NASA Acres builds on the success of NASA Harvest, a globally focused consortium based at the University of Maryland. Alyssa Whitcraft, associate research professor at Maryland and co-founder of NASA Harvest, is director of NASA Acres.

“NASA Acres selected Katie Gold’s project because she and her lab are vanguards for expanding the value of satellite data for specialty crops and for pest and disease early warning and action,” Whitcraft said. “It is our hope that success demonstrated for grapes and apples – which are respectively the second- and third-highest value specialty crops in the nation, and merit their own focus – will also provide a model for pest and disease early detection and management in other agricultural systems.”
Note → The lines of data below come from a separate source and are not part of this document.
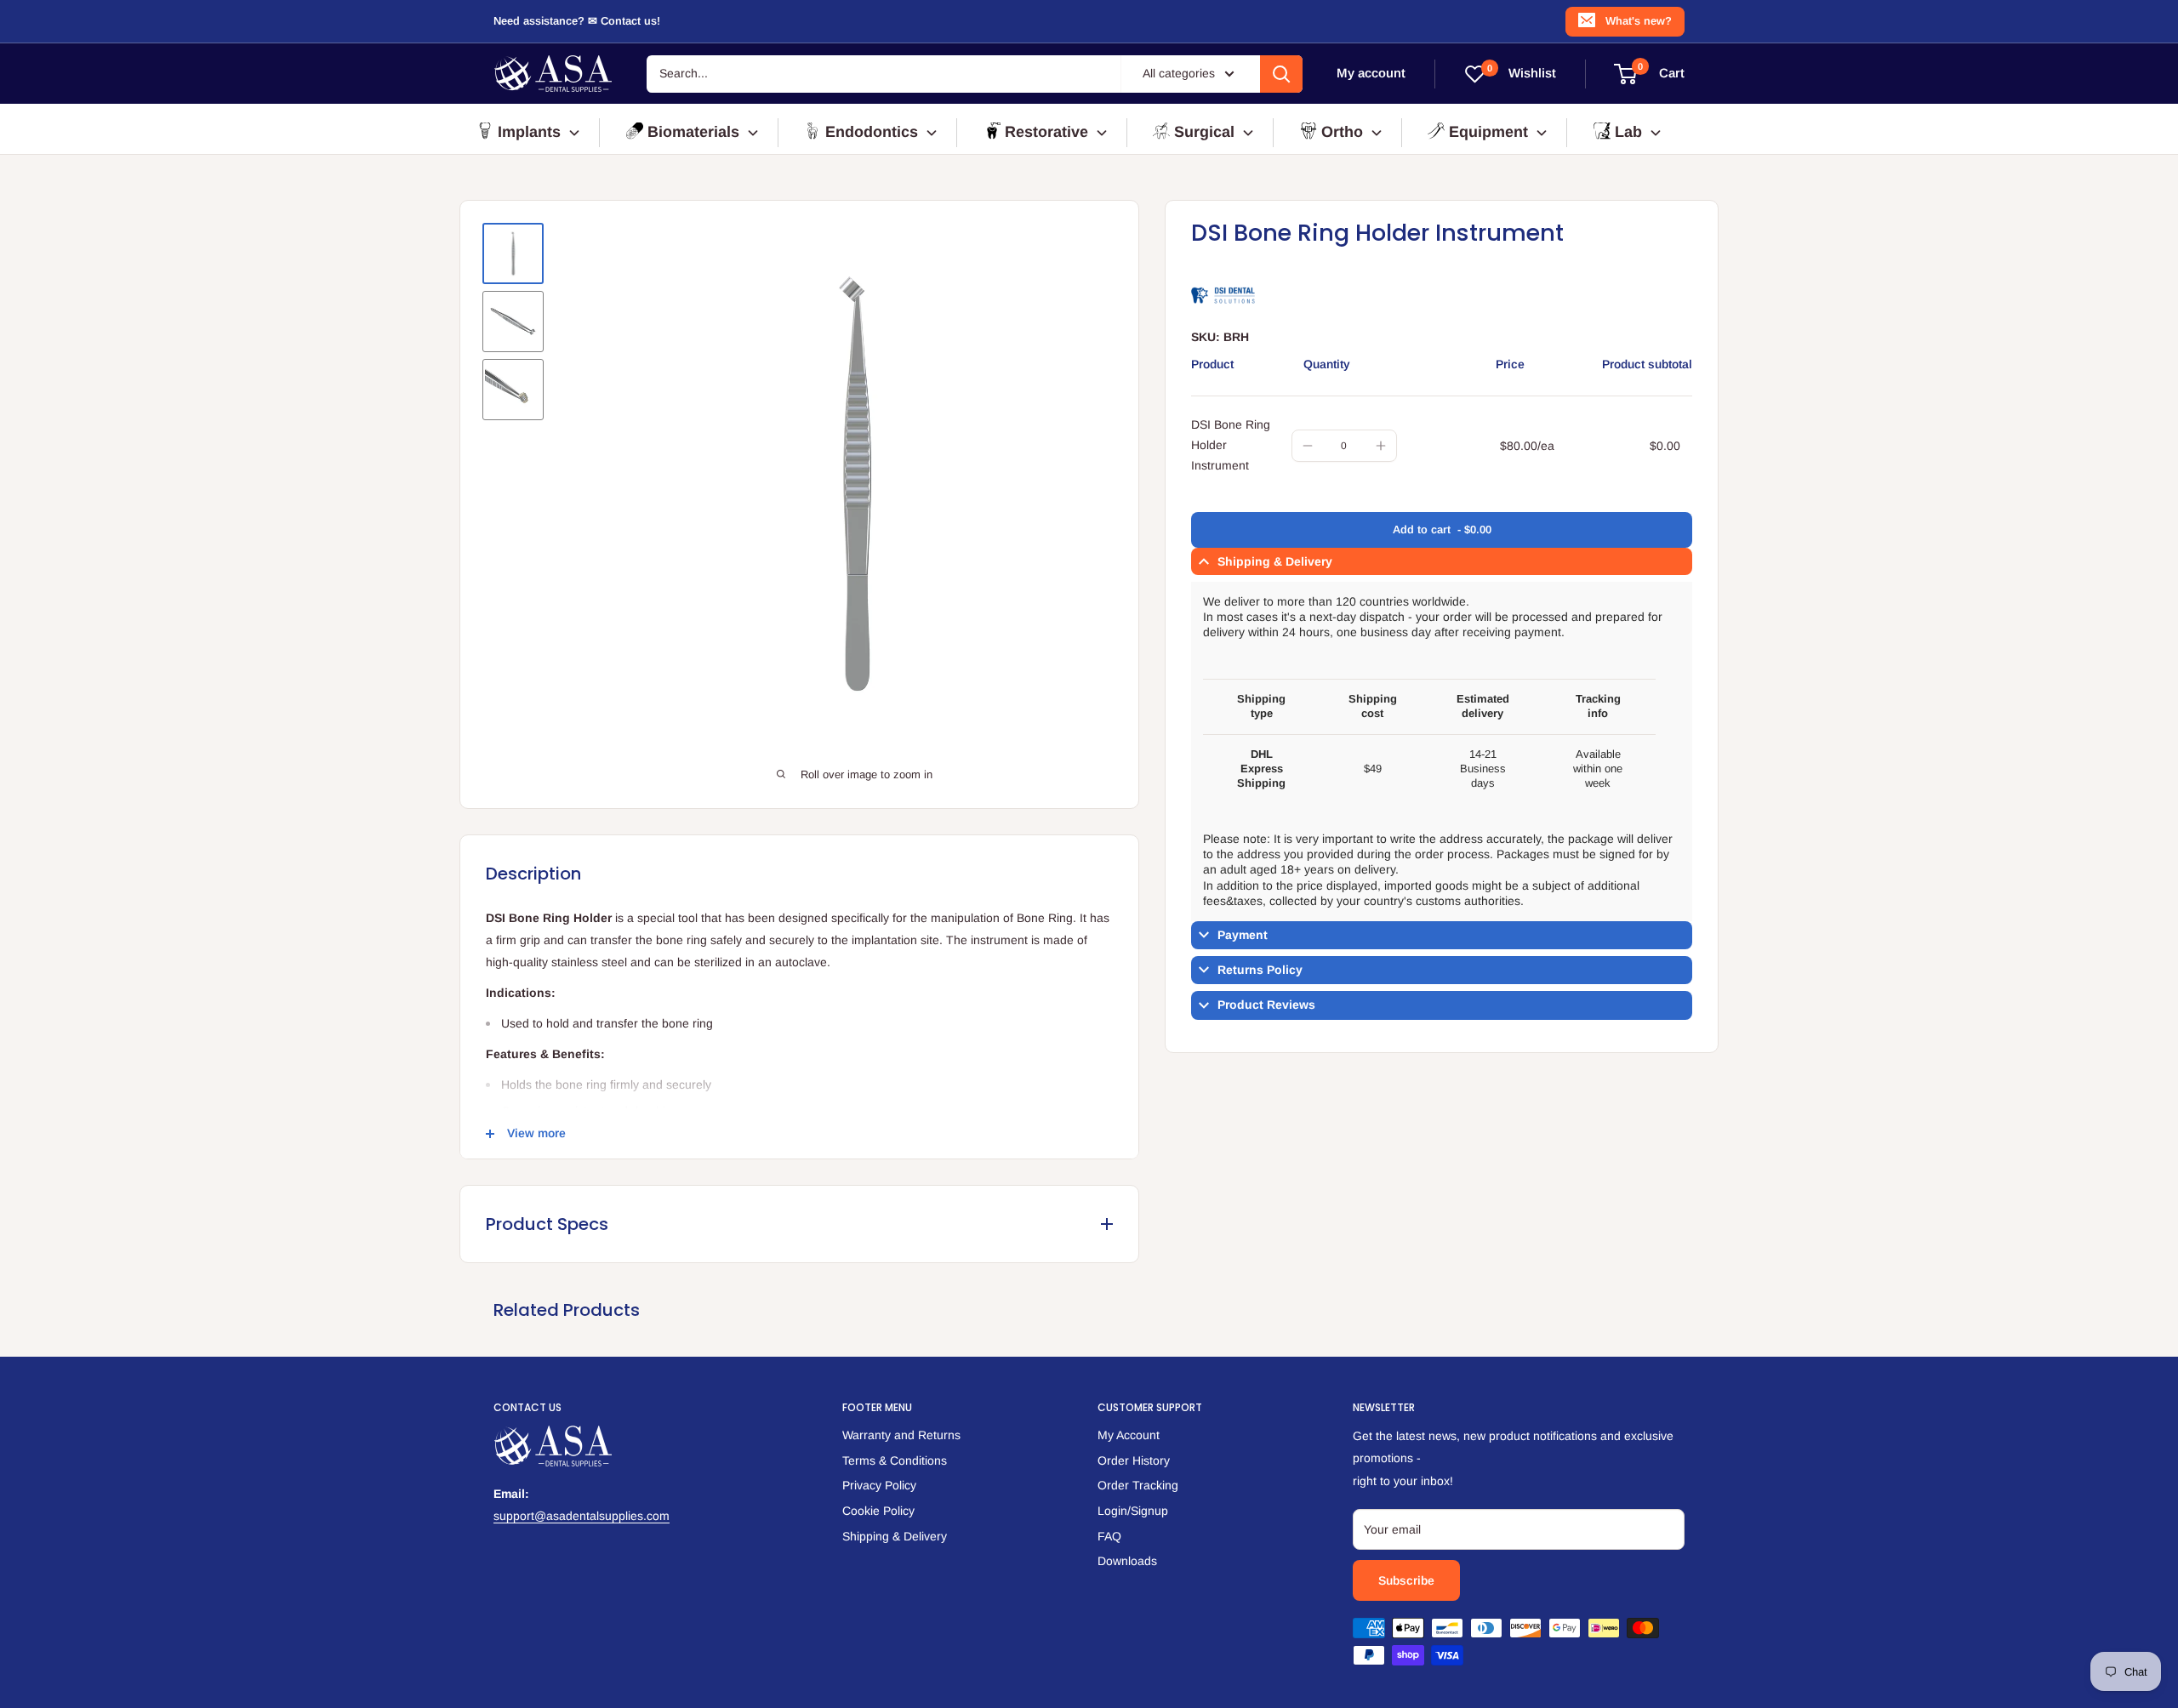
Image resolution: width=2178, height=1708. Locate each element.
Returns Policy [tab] (1260, 970)
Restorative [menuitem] (1046, 131)
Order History (1134, 1460)
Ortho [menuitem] (1342, 131)
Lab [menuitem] (1628, 131)
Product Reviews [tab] (1266, 1005)
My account (1371, 73)
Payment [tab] (1242, 935)
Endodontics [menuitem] (871, 131)
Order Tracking (1138, 1485)
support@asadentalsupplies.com (581, 1516)
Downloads (1127, 1561)
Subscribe (1406, 1580)
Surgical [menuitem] (1204, 131)
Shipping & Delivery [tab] (1274, 561)
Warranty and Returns (901, 1435)
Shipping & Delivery (894, 1536)
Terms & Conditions (894, 1460)
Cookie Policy (878, 1510)
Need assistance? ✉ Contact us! (576, 20)
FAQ (1109, 1536)
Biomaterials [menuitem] (693, 131)
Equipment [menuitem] (1488, 131)
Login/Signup (1133, 1510)
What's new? (1638, 20)
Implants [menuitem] (529, 131)
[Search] (1281, 74)
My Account (1129, 1435)
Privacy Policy (879, 1485)
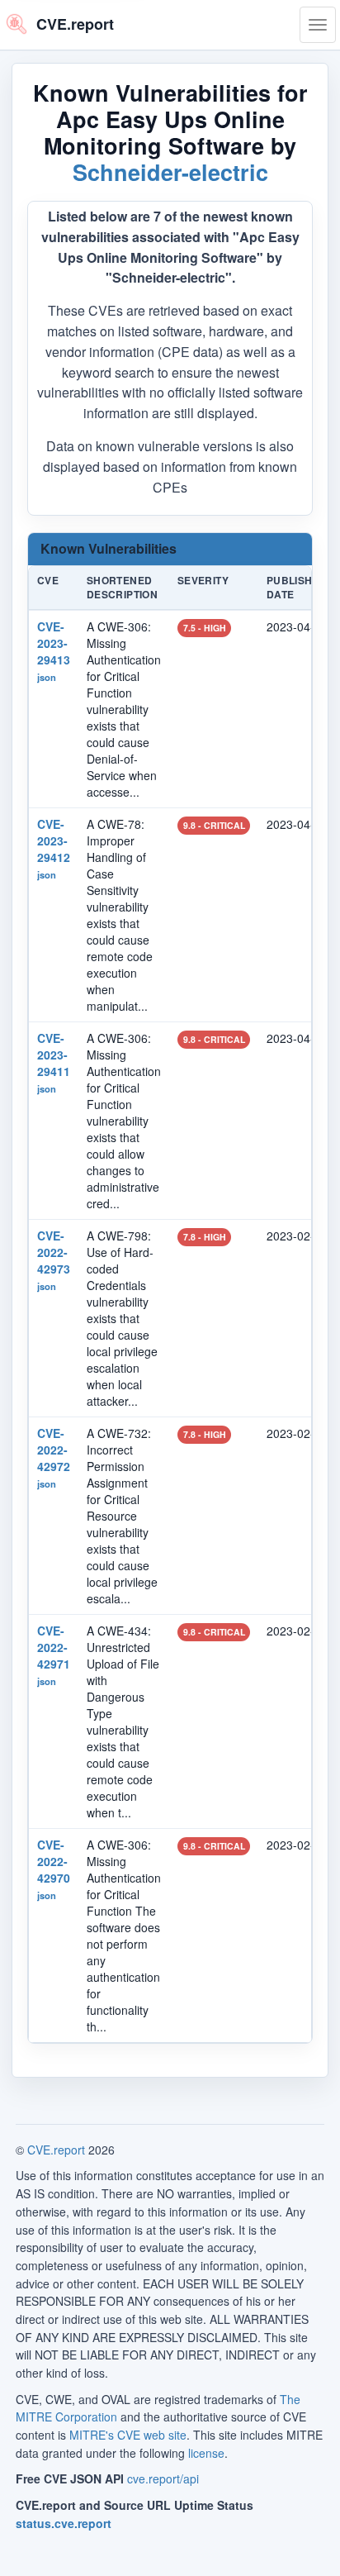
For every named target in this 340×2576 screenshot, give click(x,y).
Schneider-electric (170, 172)
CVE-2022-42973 (53, 1252)
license (206, 2453)
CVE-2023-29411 (53, 1054)
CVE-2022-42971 (53, 1647)
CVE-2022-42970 (53, 1861)
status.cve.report (63, 2523)
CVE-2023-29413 (53, 643)
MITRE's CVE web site (128, 2434)
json (46, 676)
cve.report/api (163, 2478)
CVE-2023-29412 (53, 840)
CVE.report (56, 2149)
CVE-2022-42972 (53, 1449)
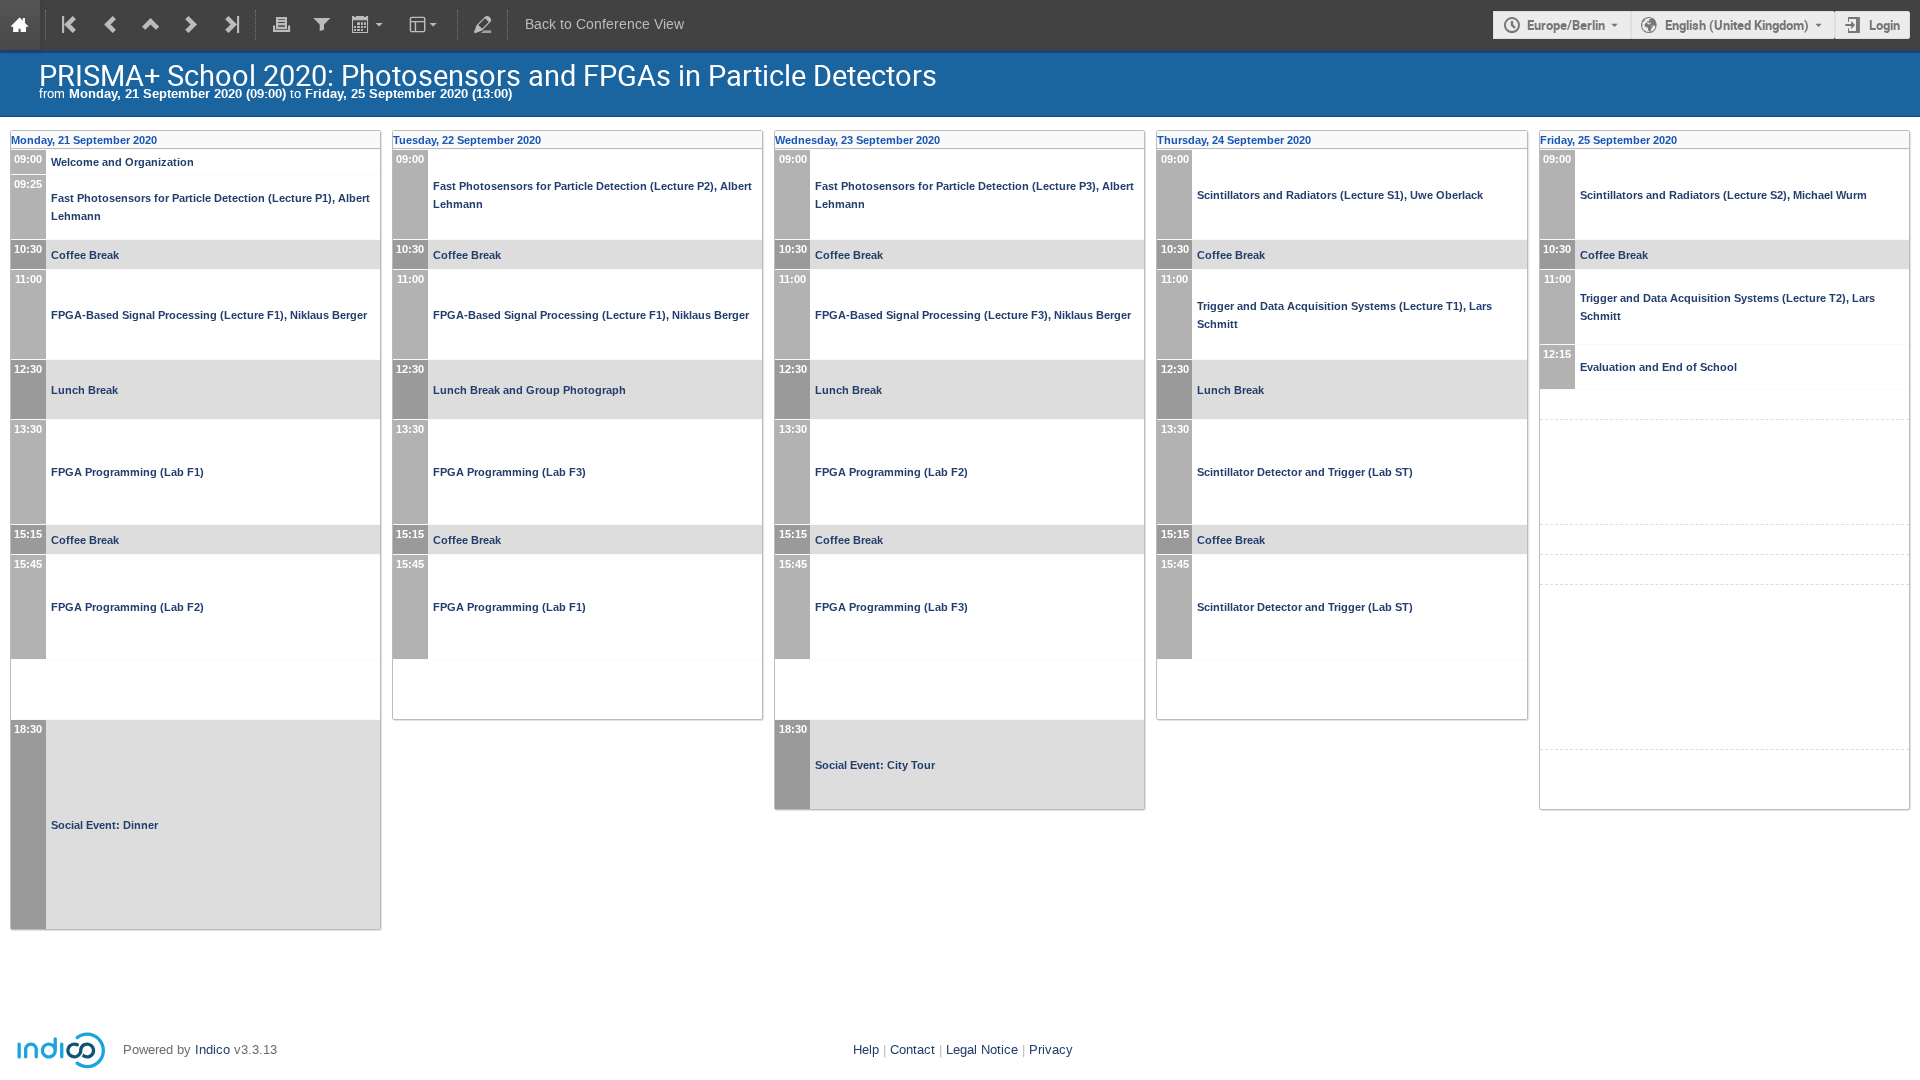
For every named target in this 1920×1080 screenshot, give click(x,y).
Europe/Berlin (1566, 25)
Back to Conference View (604, 24)
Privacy (1051, 1049)
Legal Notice (982, 1049)
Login (1884, 25)
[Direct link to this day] (374, 140)
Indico (212, 1049)
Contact (912, 1049)
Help (866, 1049)
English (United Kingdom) (1737, 25)
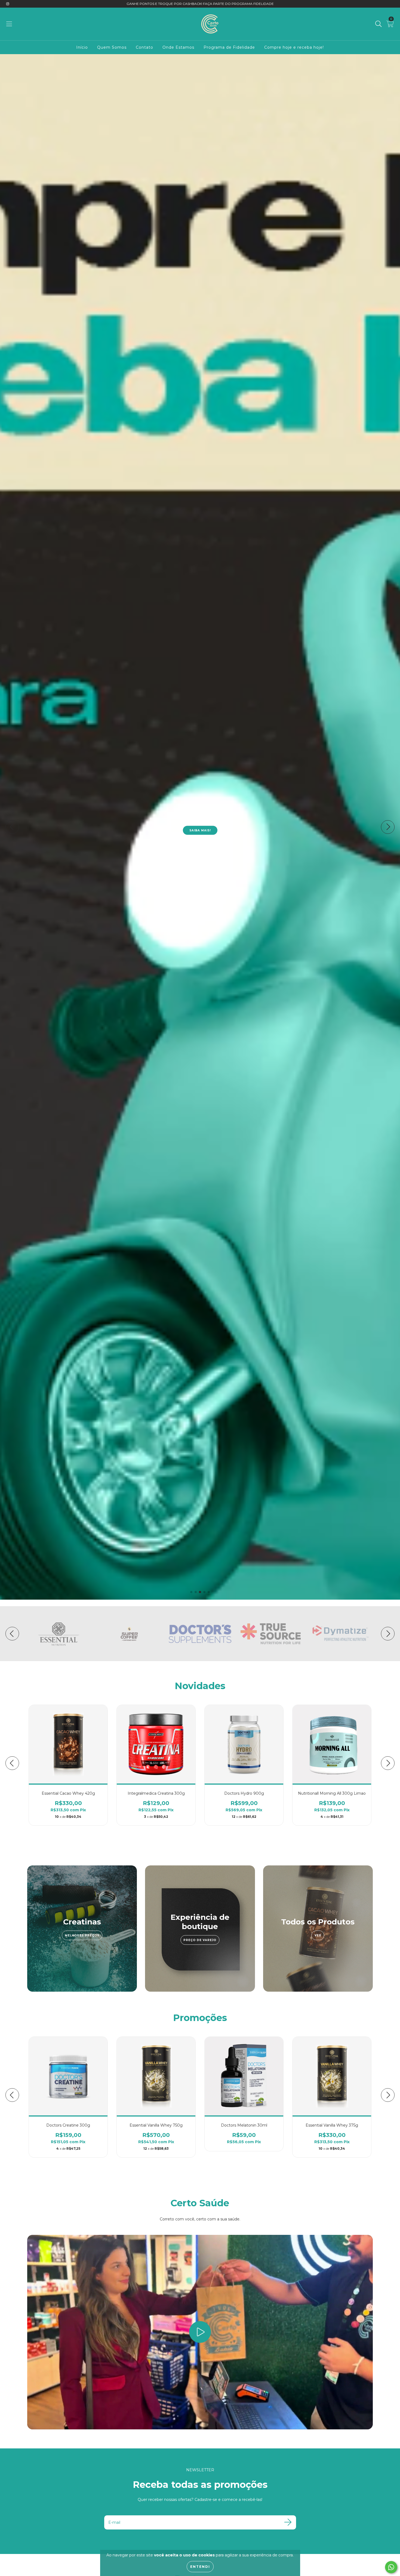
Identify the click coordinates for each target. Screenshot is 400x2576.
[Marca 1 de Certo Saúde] (58, 1633)
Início (82, 47)
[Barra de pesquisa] (378, 24)
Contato (144, 47)
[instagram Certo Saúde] (7, 3)
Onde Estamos (178, 47)
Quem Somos (112, 47)
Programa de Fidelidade (229, 47)
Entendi (200, 2567)
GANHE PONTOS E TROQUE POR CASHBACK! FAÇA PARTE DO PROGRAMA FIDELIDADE (200, 4)
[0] (390, 25)
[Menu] (9, 24)
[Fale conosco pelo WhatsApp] (391, 2567)
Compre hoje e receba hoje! (294, 47)
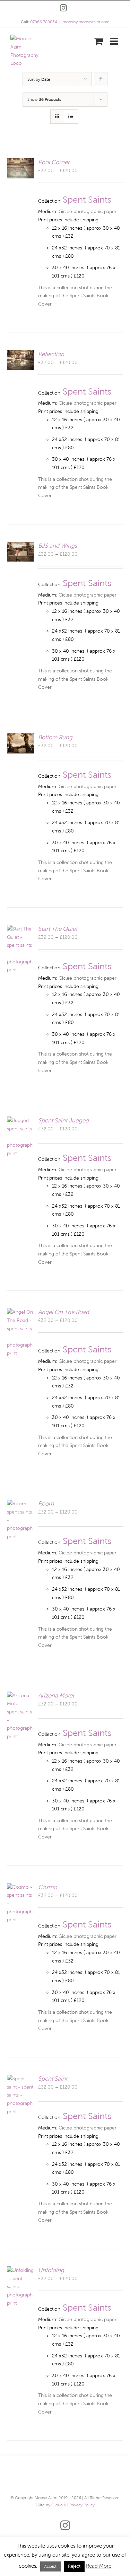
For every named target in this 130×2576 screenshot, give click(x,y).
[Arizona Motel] (20, 1695)
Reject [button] (74, 2566)
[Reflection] (20, 354)
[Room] (20, 1503)
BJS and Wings (57, 545)
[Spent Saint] (20, 2078)
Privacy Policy (82, 2505)
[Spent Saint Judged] (20, 1120)
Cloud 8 (58, 2505)
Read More (98, 2566)
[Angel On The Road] (20, 1312)
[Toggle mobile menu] (115, 41)
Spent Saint (52, 2078)
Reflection (51, 354)
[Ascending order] (100, 79)
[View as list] (71, 116)
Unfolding (51, 2270)
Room (46, 1503)
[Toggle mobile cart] (98, 41)
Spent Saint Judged (63, 1120)
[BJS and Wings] (20, 545)
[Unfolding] (20, 2270)
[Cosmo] (20, 1887)
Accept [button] (50, 2566)
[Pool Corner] (20, 162)
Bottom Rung (55, 737)
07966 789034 (43, 21)
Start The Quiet (57, 929)
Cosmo (47, 1887)
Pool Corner (54, 162)
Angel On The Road (63, 1312)
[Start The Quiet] (20, 929)
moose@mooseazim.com (86, 21)
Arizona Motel (56, 1695)
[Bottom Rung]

Donnell Brown, president of the National Grape Research Alliance, believes Cornell’s work in NASA Acres could revolutionize the industry.

“Katie Gold and Yu Jiang are two of the most inspiring scientists in digital viticulture research in the U.S. today, and we’re thrilled that they were selected to contribute to the NASA Acres consortium, using grape as a model system,” Brown said. “The combination of Katie’s research into impressively accurate maps of pre-symptomatic and/or early-stage grapevine viral disease using aerial hyperspectral sensing and Yu’s efforts to deploy robots, sensors and AI to monitor and predict its spread promise a kind of space-age surveillance system for grape growers seeking to combat disease – not only before it can be seen but before it even arrives. This is a model of sustainability that virtually removes disease from the equation.”

Application to real-world agriculture is a critical component of NASA Acres, and that’s where the research of Steven Wolf, associate professor of natural resources and the environment, will come in.

“The ‘bridge’ between the Gold/Jiang work package and my work package is diversity – i.e., opening up a dialogue and engagement,” said Wolf. “The focus on specialty crops will bring new problems and opportunities into focus for Earth observation researchers and NASA program managers, and the same can be said of my effort to bring new user communities into NASA’s orbit.

“By bringing new perspectives to the table, the way innovation is defined and pursued will change, leading to new social and ecological trajectories.”